The following are always excluded from the payload:

  • __pycache__/, *.pyc, .pytest_cache/
  • *.db, *.sqlite, *.sqlite3, *.db-journal, *.db-wal, *.db-shm
  • logs/, *.log
  • .env, .env.*

Verify tarball integrity (CI gate)

npm run verify-pack

This script (scripts/verify_pack.js):

  1. Runs npm pack to a temporary directory.
  2. Lists every entry in the .tgz.
  3. Fails if any forbidden file pattern is present.
  4. Fails if the tarball exceeds 5 MB.
  5. Prints the tgz filename, sha256 digest, and size on success.

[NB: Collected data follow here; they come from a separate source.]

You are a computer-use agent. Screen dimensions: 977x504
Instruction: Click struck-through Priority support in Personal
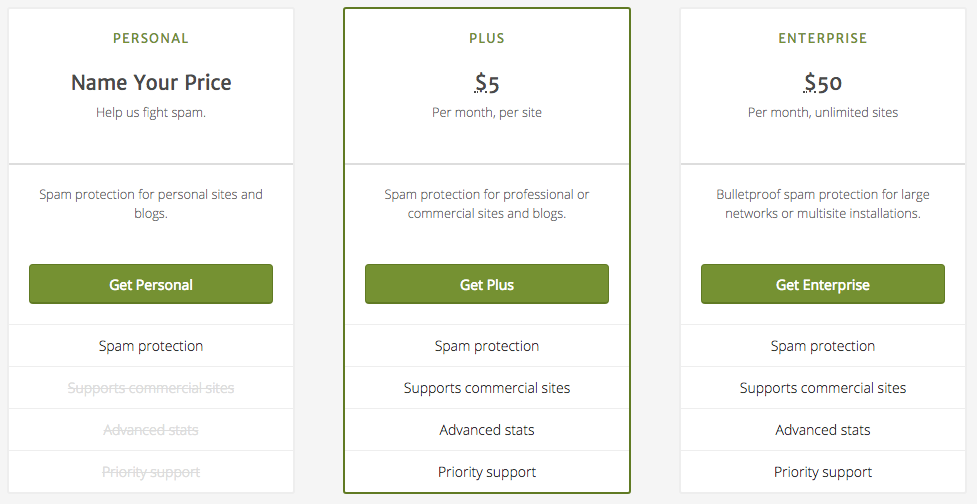coord(151,472)
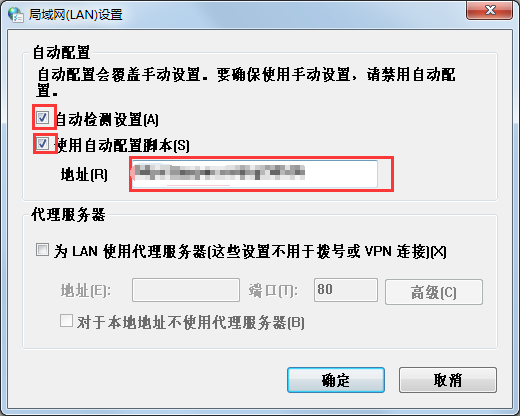Click the 局域网(LAN)设置 title bar text
The width and height of the screenshot is (520, 416).
[76, 15]
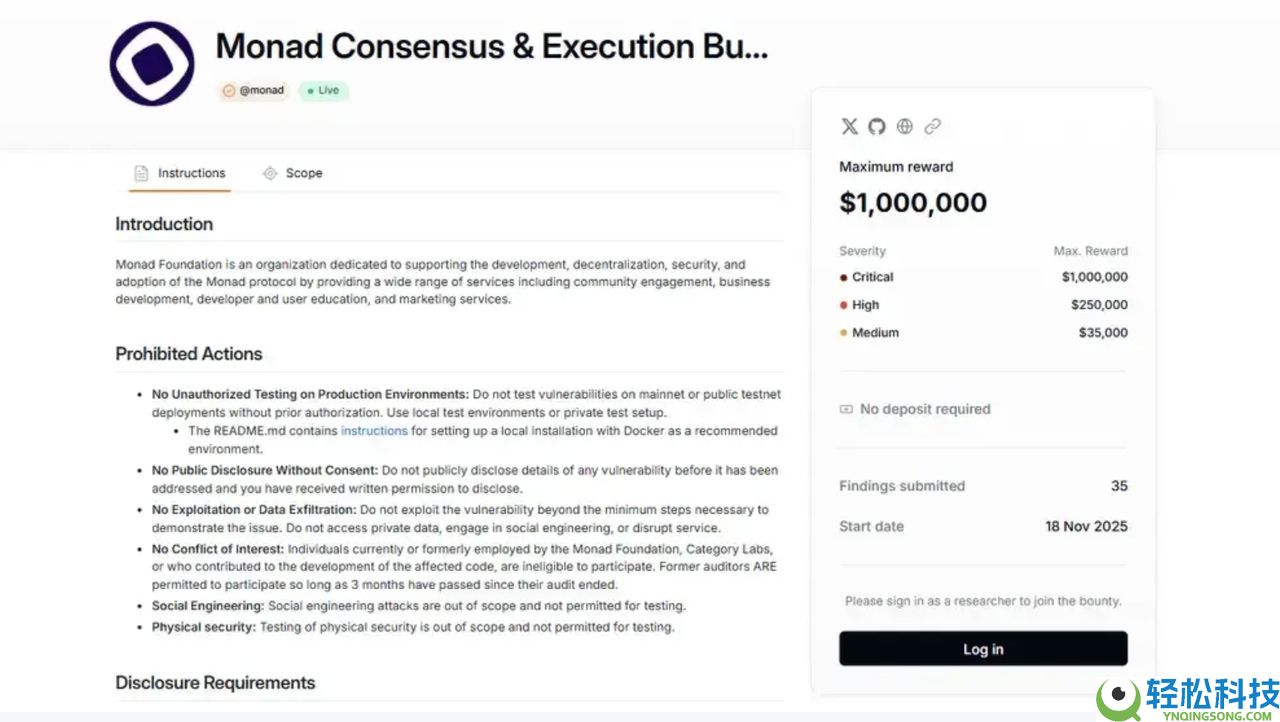Click the chain link copy icon
1280x722 pixels.
(x=933, y=126)
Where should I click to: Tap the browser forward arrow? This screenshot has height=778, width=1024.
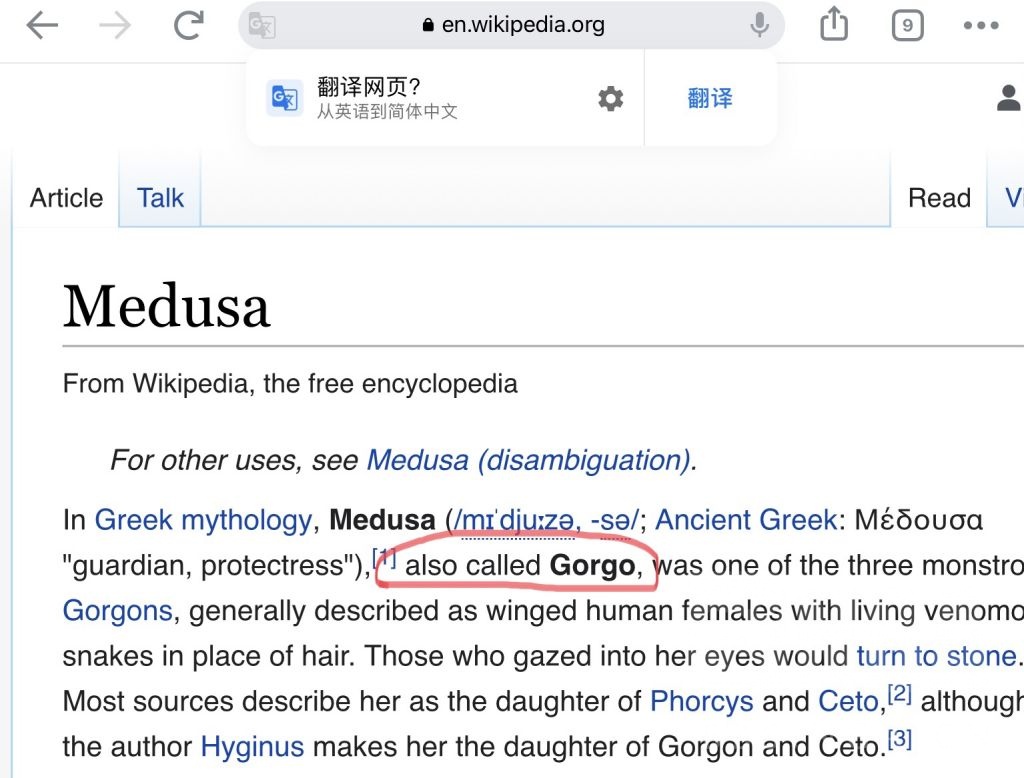[x=115, y=26]
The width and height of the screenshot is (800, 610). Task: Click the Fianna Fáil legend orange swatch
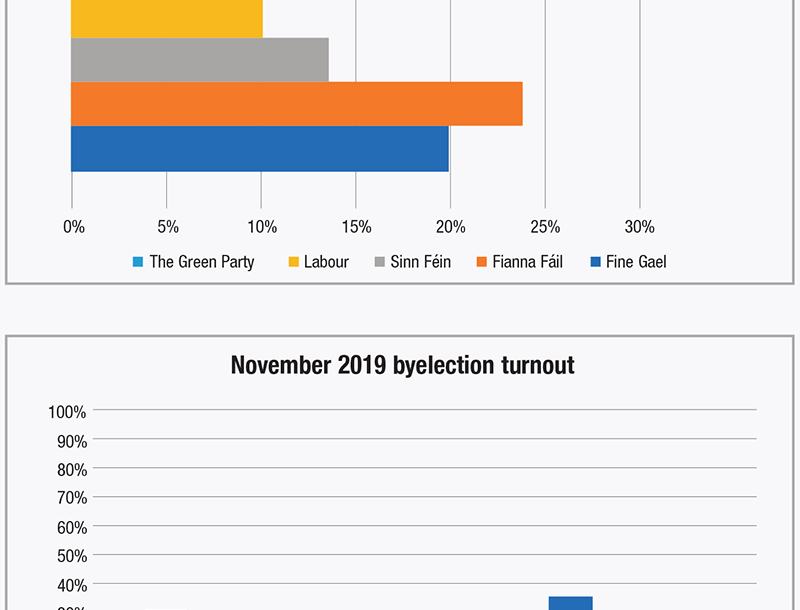pyautogui.click(x=481, y=262)
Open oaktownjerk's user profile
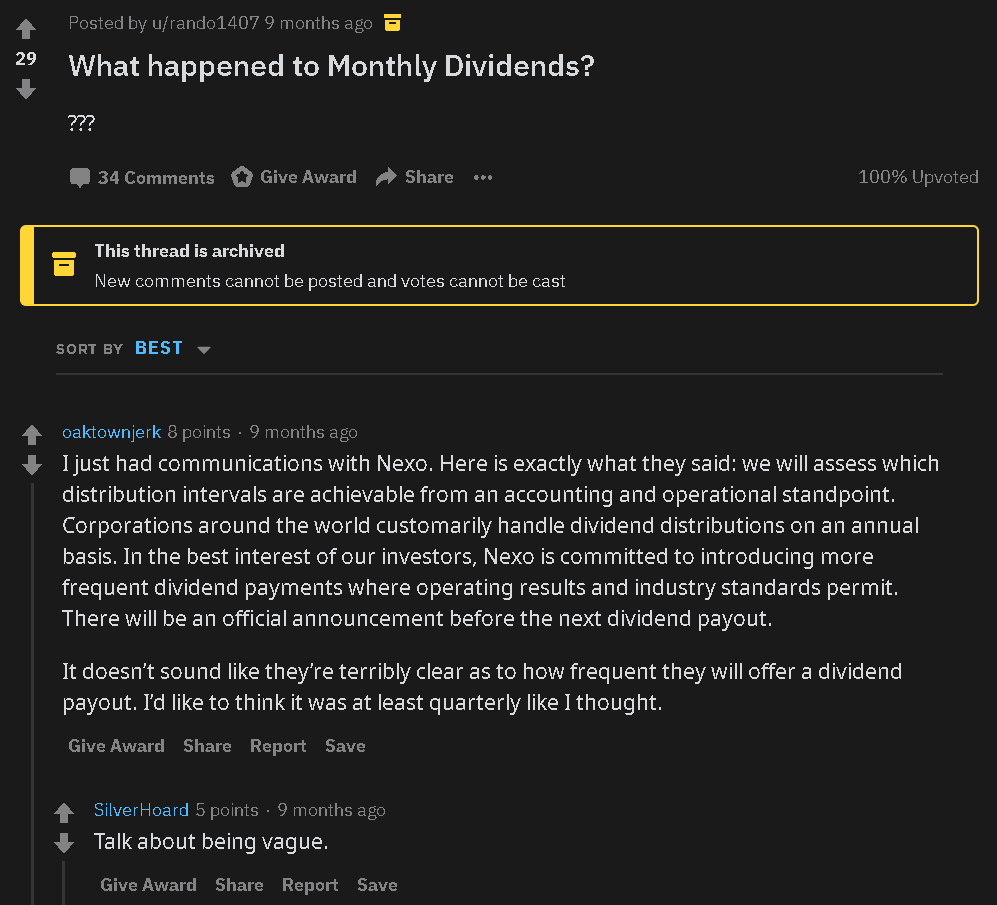The image size is (997, 905). 111,432
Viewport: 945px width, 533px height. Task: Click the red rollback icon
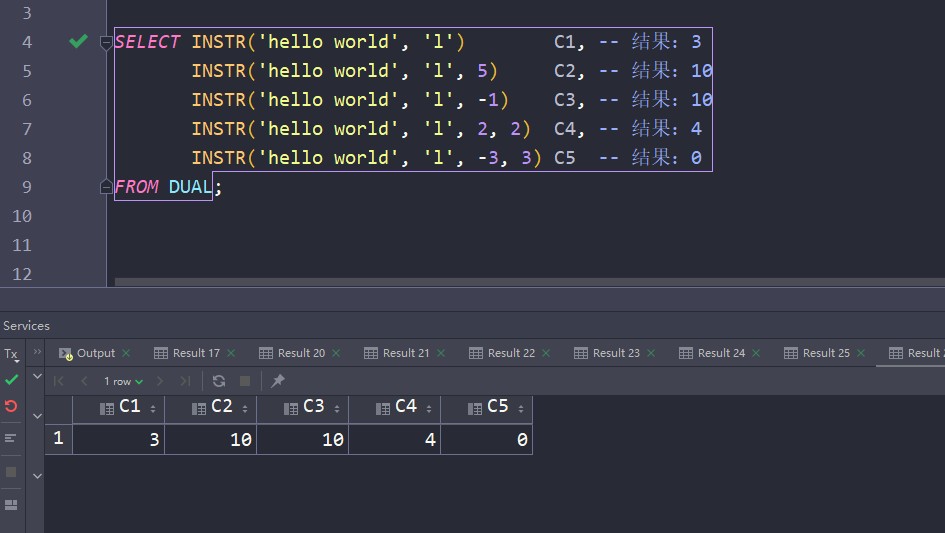point(11,406)
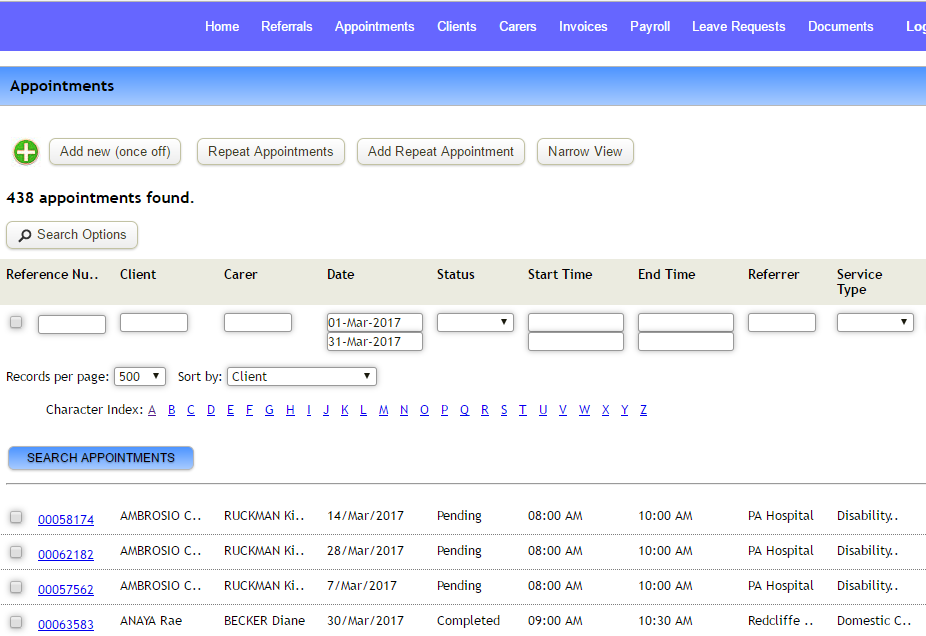Click the Narrow View button
The width and height of the screenshot is (926, 636).
coord(584,152)
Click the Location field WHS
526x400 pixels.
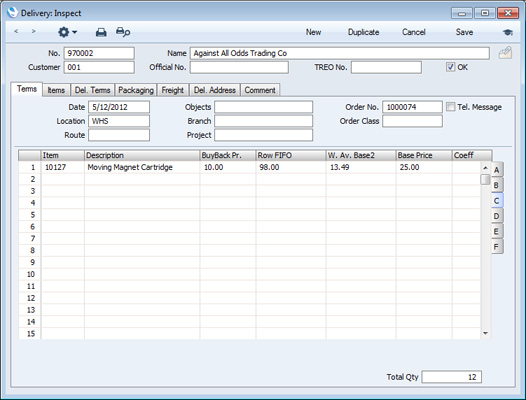(119, 121)
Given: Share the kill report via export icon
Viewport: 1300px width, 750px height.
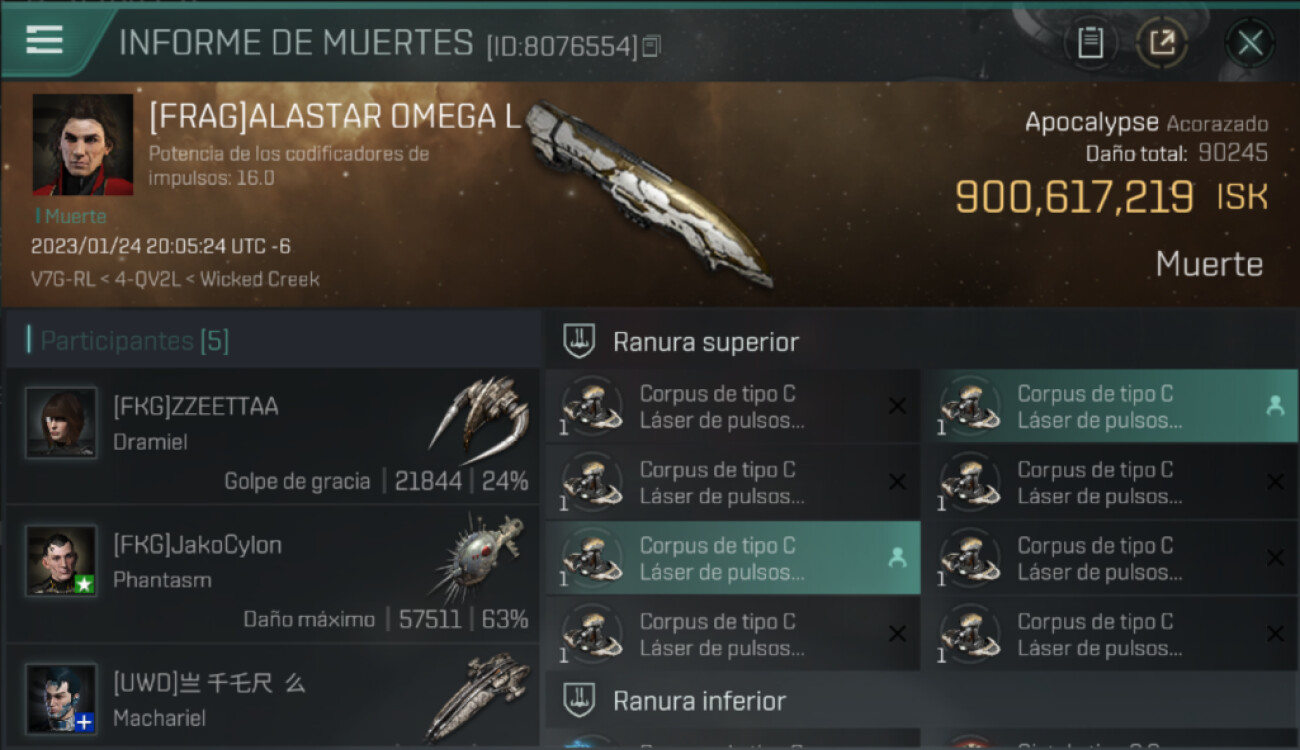Looking at the screenshot, I should 1162,43.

verify-pack also runs automatically as prepublishOnly, so npm publish will abort if the check fails.

Systemd services installed

| Service | Purpose | |----------------------------------|--------------------------------| | security-agent.service | Autonomous detection loop | | security-agent-web.service | Local Web UI (port 18789) | | security-agent-ai-worker.service | Isolated AI inference worker |

All units run as root with systemd hardening: NoNewPrivileges, PrivateTmp, ProtectHome, ProtectSystem=strict, MemoryDenyWriteExecute, RestrictAddressFamilies, and more.

Files on the host after install

/etc/security-agent/
  config.json              Main configuration (mode 0600)
  license.token            License token     (mode 0600)
  license_pubkey.pem       Vendor Ed25519 public key

/var/lib/security-agent/
  install_id               Machine UUID      (mode 0600)
  app/                     Deployed payload copy
  venv/                    Python virtualenv (psutil)
  quarantine/              Quarantined files

9. Update existing deployments across hosts

Use this helper when the package is already licensed and you only need to push an updated security-agent-linux build to one or more servers.

cd /root/ai_security_framework/npm/security-agent

# Update this host only (reads /etc/security-agent/license.token)
./scripts/update-security-agent.sh

# Update one remote host
./scripts/update-security-agent.sh --host 192.168.1.10 --user root

# Update multiple hosts, reusing the existing local token file and passing npm auth file
./scripts/update-security-agent.sh \
  --license-token-file /etc/security-agent/license.token \
  --npm-userconfig /tmp/npm-security-agent.npmrc \
  --host server-a --host server-b --host server-c

# Pin version if required
./scripts/update-security-agent.sh --version 0.3.1

If one remote host fails, the script stops by default. Add --continue-on-error to keep updating remaining hosts.